Agent-to-Agent Protocol
Universal language for AI agents to collaborate. Framework-agnostic coordination across LangGraph, CrewAI, Semantic Kernel, and custom systems.
Overview
A2A (Agent-to-Agent) Protocol is a framework-agnostic standard for coordinating multiple AI agents.
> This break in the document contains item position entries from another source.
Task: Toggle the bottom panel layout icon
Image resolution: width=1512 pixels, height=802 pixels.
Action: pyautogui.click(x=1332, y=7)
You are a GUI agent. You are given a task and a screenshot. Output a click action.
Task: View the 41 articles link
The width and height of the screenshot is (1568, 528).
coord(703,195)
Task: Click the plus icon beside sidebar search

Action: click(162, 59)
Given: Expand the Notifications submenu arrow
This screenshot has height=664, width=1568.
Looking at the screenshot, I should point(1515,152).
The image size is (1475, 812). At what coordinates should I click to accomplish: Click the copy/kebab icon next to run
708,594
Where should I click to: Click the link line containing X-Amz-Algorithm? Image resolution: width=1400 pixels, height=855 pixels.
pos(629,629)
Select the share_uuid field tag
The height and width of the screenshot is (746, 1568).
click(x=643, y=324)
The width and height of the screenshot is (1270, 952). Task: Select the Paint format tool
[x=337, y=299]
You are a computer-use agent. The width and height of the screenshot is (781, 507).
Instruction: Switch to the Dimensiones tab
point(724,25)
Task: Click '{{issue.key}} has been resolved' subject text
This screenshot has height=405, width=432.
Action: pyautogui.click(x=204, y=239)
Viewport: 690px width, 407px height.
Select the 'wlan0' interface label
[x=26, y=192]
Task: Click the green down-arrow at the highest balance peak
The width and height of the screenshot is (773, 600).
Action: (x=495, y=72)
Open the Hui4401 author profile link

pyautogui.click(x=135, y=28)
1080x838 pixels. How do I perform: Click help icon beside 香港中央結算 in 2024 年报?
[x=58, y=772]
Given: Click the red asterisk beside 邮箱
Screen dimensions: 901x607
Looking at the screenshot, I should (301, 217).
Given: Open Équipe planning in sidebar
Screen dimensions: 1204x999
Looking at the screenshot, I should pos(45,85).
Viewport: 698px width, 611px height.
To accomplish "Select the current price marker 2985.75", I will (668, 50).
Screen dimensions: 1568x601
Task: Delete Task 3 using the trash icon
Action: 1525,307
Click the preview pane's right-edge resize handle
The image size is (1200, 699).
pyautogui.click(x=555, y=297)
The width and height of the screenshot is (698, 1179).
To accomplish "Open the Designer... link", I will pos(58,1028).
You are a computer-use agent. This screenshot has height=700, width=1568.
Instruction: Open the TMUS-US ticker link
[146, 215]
It allows agents built with different frameworks (LangGraph, CrewAI, Semantic Kernel, custom systems) to work together seamlessly.
The protocol focuses on task coordination, state sharing, and orchestration of complex multi-agent workflows.
Key Characteristics
Framework Independence
- Works with LangGraph (LangChain’s agentic framework)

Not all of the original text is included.